Savannah is a unique place. And for 7 years, I called it my home. Among other things, I got a new baby brother, learned two instruments, fell in love with the library, attended high school, grew through and beyond my awkward and angsty self, learned how to run over 5 miles and row 2000 meters, faced my stage fright, filled four large journals to the brim with musings and dreams, and basically formed and shaped the beginning of my adult self all right here by the marshes and inter-coastal waterways. It was also in Savannah, that my artist-self emerged and developed: where I picked up my first real paint brush, where I sold my first painting, where I had my first show. This was where a sparky art teacher with long black hair and a soft Southern drawl, helped me learn how to use my art to outwardly express my inner self.
At 18 years of age I left Savannah and moved back North, never to fully return. Last year, my parents sold our home and moved to North Carolina. All my siblings have moved on, and so Savannah has become a chapter in our lives.

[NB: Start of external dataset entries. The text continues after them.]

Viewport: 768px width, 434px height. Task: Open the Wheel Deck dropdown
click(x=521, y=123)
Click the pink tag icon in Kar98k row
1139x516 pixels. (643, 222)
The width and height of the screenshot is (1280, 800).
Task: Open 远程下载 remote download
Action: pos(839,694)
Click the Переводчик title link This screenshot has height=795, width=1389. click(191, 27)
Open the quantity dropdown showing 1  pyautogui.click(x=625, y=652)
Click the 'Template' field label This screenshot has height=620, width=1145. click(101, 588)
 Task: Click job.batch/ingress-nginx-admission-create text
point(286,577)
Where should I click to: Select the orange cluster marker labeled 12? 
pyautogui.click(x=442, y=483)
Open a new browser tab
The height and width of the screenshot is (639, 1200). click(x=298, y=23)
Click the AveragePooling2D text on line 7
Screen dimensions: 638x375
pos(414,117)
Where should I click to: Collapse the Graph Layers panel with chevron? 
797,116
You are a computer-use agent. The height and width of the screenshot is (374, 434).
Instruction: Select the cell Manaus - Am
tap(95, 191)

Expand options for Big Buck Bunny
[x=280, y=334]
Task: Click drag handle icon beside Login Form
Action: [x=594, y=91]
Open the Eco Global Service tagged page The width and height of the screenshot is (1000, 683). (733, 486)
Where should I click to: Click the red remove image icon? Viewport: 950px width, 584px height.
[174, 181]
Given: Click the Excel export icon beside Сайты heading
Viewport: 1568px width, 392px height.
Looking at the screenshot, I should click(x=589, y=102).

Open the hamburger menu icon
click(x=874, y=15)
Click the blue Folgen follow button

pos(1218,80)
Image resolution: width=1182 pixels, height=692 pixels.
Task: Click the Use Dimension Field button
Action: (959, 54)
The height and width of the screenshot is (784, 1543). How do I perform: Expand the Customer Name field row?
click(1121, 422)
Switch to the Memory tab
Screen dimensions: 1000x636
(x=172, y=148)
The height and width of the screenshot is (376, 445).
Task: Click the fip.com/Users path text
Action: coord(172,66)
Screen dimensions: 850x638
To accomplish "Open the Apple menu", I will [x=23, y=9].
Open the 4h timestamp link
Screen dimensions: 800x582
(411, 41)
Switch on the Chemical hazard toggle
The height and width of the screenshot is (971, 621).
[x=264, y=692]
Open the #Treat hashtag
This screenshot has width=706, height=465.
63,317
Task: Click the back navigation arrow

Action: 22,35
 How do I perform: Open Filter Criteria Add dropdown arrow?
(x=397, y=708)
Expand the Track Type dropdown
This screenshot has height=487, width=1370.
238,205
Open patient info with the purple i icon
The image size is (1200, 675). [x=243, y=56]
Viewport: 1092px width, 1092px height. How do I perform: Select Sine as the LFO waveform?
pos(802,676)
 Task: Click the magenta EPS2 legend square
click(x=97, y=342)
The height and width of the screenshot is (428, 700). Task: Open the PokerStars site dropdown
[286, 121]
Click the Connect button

But it will always hold special meaning to me as a milestone of personal and creative development. There are people who I miss, friends who know and understand that younger version of me. It is a precious thing, that person who is a window into your past.
And so, when I learned of an opportunity to travel to Savannah this summer to attend a professional conference, my heart lept at the chance to go. Life had gotten in the way of any past visit, but suddenly, life now seems destined to take me there. I have to go, need to.
And this is why: Sometimes, after countless experiences of life pile high, the miles traveled stretch off into the distance, and new thoughts replace old ones like worn out tires needing to be replaced–it is easy to forget how you got here to the now. Traveling back to Savannah is an opportunity to re-visit my old stomping grounds, my old friends, and yes, my “old me”—in the context of who I am today: an art therapist and artist, a mother and explorer, still filling up journals with musings and dreams.
And really, do we ever shed our old self? Or do we just build onto countless past selves, renovating the old with new furnishings? Like Savannah, I am composed of both the mature and the young: layers of history within me that memory can peel back, exposing the structure of the sturdy foundation of what has come before…My adult self in my old childhood hometown. What a beautiful juxtaposition.